#### CONSIGNES
a) Extrayez du texte sur le SMIC le passage compris entre « L’annonce avait relancé » et « au salaire minimum. », bornes incluses.
b) D'après le texte sur le SMIC, quelle part des travailleurs était payée au Smic en 2023 ?
c) Poursuivez le texte sur le SMIC et le salaire décent après sa dernière phrase.

#### TEXTE DE LA PAGE
● ● ● ● ● ● ●

Le SMIC ne serait pas un salaire décent
Dans une interview donnée au journal le Parisien en avril dernier, Florent Menegaux, président de Michelin, annonçait que le groupe allait généraliser un « salaire décent » sur l’ensemble de ses sites de production dans le monde. Il ajoutait que « le smic n’est pas un salaire décent ».
Selon la définition de l’OIT, un salaire décent correspond au « niveau de salaire nécessaire pour assurer un niveau de vie décent aux travailleurs et à leur famille, compte tenu de la situation du pays et calculé pour le travail effectué pendant les heures normales de travail ». Il va donc varier d’une région du monde à l’autre : 37 347 réals – pour un salaire minimum à 16 944 réals – au Brésil, et en Chine, 69 312 yuans (à comparer au salaire minimum à 29 040 yuans). Soit entre 1,5 fois et 3 fois le salaire minimum. Sont concernés 5% des 132 000 salariés du groupe (6 600 personnes dans le monde).
L’annonce avait relancé le débat sur la question des bas salaires dans un contexte social tendu. Rappelons que la part des travailleurs au Smic a atteint le niveau record de 17,3% en 2023 (contre 12% en 2021 et 14,5% en 2022).
Quelle est la portée d’une telle annonce ?
Michelin – qui a toujours fait figure d’exception dans le tissu économique tricolore – pourrait-il engager un mouvement de plus grande ampleur ?
- Le coût horaire du travail dans notre pays figure déjà parmi les plus élevés d’Europe : beaucoup d’entreprises risquent de se montrer moins généreuses… notamment celles qui emploient une main d’œuvre peu qualifiée et payée au salaire minimum.

● ● ● ● ● ● ●

#### DONNÉES PRÉSENTÉES
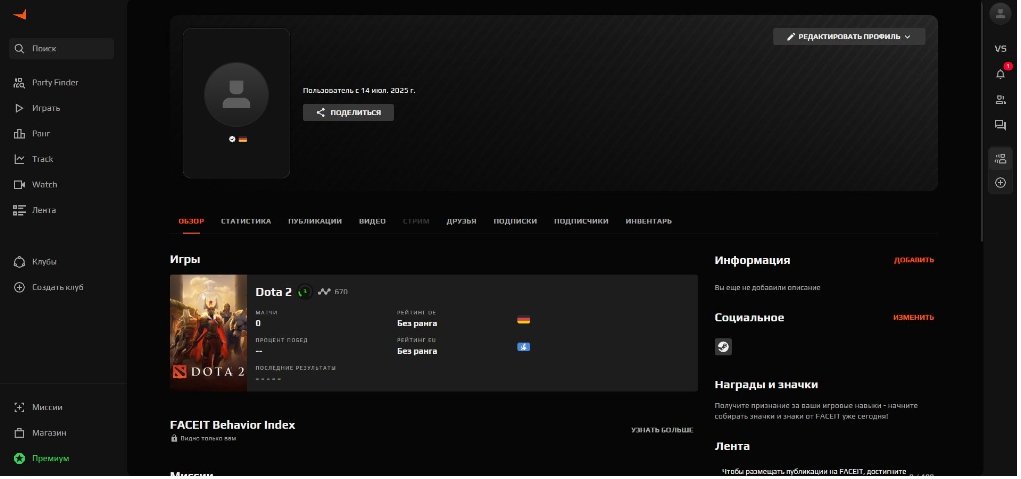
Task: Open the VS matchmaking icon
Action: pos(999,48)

● ● ● ● ● ● ●

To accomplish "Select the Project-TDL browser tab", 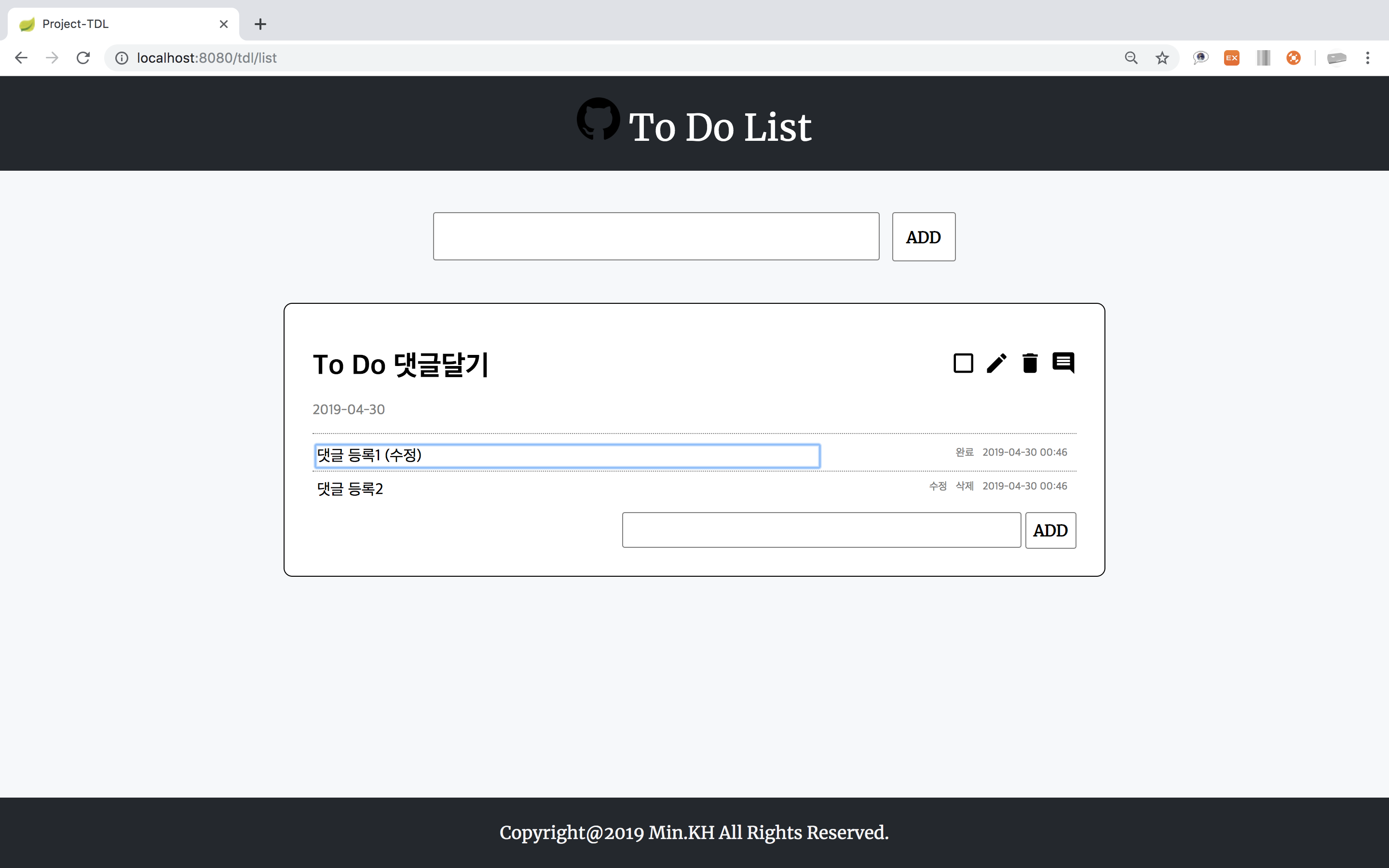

● ● ● ● ● ● ●

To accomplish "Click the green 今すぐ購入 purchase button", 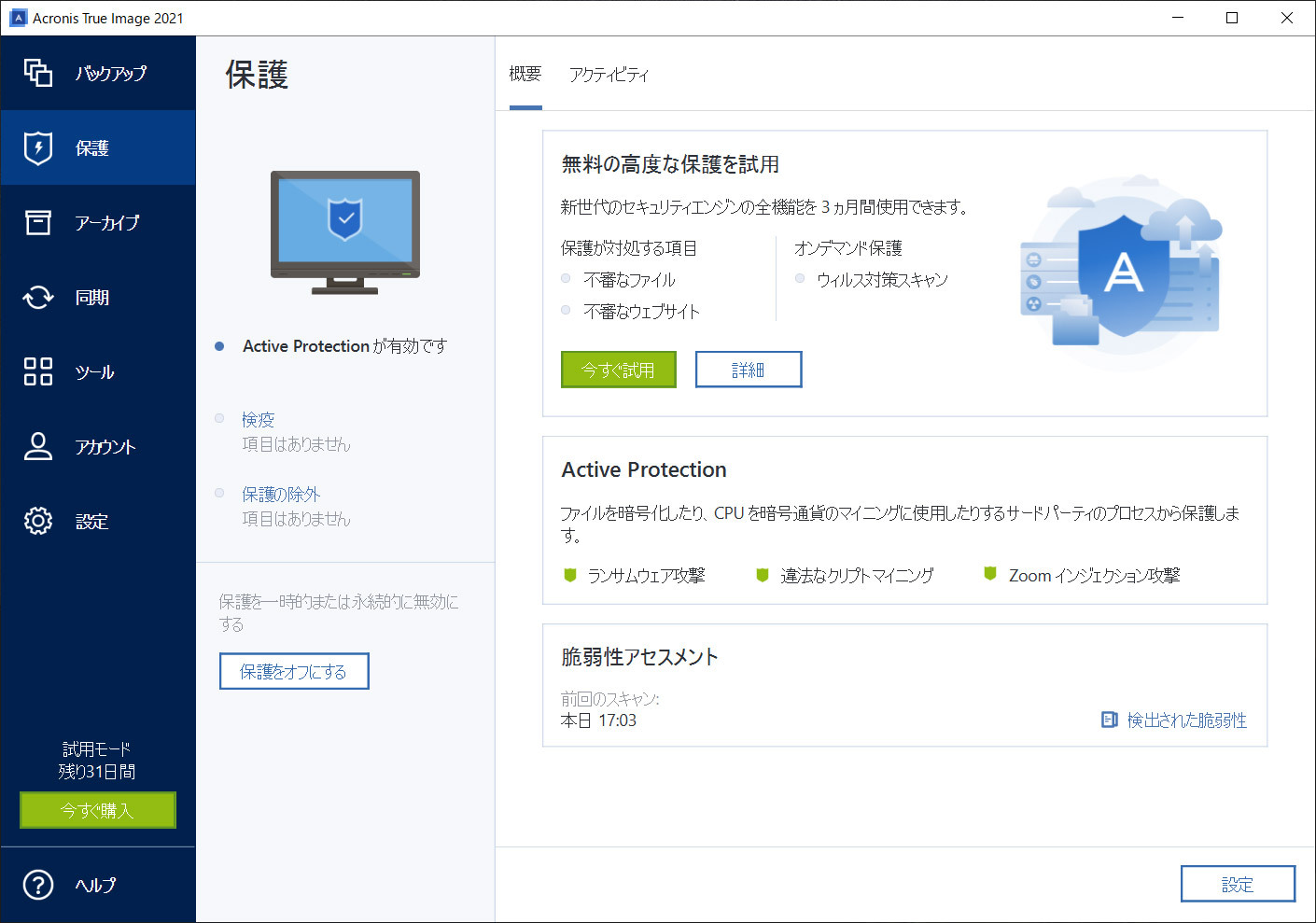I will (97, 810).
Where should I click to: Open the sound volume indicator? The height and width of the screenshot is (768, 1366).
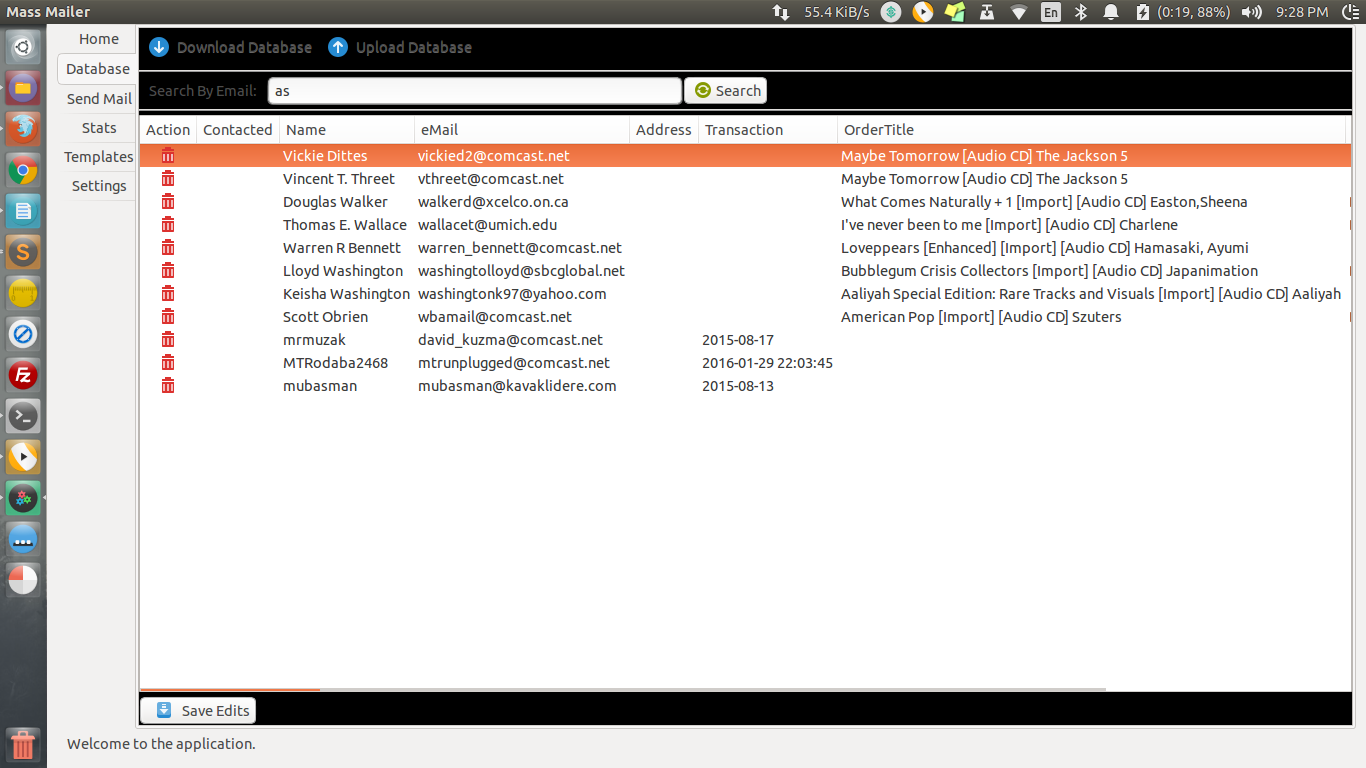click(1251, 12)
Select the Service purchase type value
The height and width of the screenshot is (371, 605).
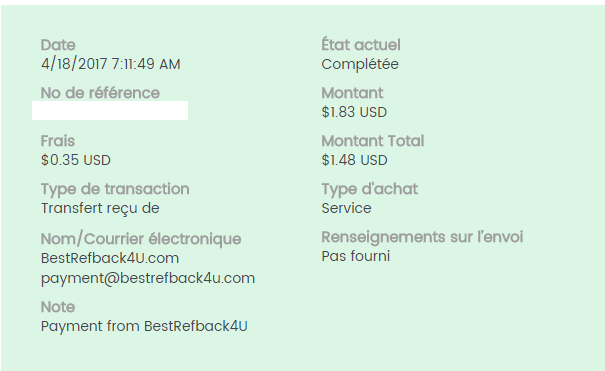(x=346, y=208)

● ● ● ● ● ● ●

#### CORRIGÉ
a)
L’annonce avait relancé le débat sur la question des bas salaires dans un contexte social tendu. Rappelons que la part des travailleurs au Smic a atteint le niveau record de 17,3% en 2023 (contre 12% en 2021 et 14,5% en 2022).
Quelle est la portée d’une telle annonce ?
Michelin – qui a toujours fait figure d’exception dans le tissu économique tricolore – pourrait-il engager un mouvement de plus grande ampleur ?
- Le coût horaire du travail dans notre pays figure déjà parmi les plus élevés d’Europe : beaucoup d’entreprises risquent de se montrer moins généreuses… notamment celles qui emploient une main d’œuvre peu qualifiée et payée au salaire minimum.

b) 17,3 %, un niveau record.

c)
- N’y a-t-il pas un risque de creuser le fossé entre grands groupes et PME/ETI, les premiers pouvant se permettre davantage d’action sur les bas salaires que les secondes ? Dans un environnement économique en phase de ralentissement, marqué par la guerre des talents, la question est tout sauf anodine…
- Le salaire décent varie en fonction de la zone considérée. D’un pays à l’autre… mais aussi d’une ville à l’autre ! Michelin annonce un salaire décent de 39 638 euros bruts par an à Paris (environ le double du smic) et de 25 356 euros bruts à Clermont-Ferrand (+20% par rapport au smic). Égalité ou équité ?
- Quelles seront les réactions des partenaires sociaux si le déploiement du salaire décent s’accompagne de restructurations de sites pour maintenir la compétitivité globale ?
Que recouvre le vocable salaire ?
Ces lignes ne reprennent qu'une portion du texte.